WORK INSTRUCTION
In the listing below, find the line holding "Viewport: 940px width, 530px" and the line holding "Task: Open Perfil from top navigation". Write out those two lines and all lines between, exactly, and nothing more.

DATA FOR THE TASK
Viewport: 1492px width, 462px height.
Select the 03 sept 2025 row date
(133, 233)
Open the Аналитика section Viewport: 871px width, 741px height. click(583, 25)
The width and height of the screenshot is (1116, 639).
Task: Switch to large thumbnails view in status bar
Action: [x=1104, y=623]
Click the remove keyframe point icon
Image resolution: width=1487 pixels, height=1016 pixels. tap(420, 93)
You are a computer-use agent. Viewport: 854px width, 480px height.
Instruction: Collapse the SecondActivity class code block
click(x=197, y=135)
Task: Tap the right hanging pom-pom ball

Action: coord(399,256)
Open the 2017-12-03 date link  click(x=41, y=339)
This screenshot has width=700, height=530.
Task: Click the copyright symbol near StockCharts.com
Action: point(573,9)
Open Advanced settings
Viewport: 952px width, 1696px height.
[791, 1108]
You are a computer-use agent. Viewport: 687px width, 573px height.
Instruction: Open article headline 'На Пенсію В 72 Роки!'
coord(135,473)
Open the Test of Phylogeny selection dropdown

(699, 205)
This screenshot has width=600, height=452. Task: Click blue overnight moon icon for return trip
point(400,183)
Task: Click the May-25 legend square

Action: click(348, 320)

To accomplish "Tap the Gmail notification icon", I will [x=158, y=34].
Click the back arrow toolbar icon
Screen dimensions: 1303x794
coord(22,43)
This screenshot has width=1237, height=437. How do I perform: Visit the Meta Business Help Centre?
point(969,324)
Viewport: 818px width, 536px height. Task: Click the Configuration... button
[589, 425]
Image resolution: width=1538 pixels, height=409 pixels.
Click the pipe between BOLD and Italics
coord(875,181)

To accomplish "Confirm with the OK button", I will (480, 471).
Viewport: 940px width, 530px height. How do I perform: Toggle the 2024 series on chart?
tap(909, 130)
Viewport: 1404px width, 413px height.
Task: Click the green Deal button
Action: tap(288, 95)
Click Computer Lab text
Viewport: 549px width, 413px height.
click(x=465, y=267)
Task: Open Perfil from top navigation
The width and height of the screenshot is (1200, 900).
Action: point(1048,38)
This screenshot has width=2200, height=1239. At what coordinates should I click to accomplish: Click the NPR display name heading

RESPONSE
Viewport: 940px width, 530px height. How do I perform: Toggle the 2024 series on chart?
tap(909, 130)
Viewport: 1404px width, 413px height.
Task: Click the green Deal button
Action: tap(288, 95)
Click Computer Lab text
Viewport: 549px width, 413px height.
click(x=465, y=267)
Task: Open Perfil from top navigation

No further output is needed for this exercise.